Entries shown Block Start

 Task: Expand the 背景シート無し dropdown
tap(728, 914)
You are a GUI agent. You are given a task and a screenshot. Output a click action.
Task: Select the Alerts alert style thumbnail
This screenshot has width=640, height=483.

Entries shown Block End

■ Problem ■
Set down, exactly and only, the lines running from the one holding "Task: Select the Alerts alert style thumbnail" through the end of the records above, both ends included.

■ Written reply ■
Task: Select the Alerts alert style thumbnail
This screenshot has width=640, height=483.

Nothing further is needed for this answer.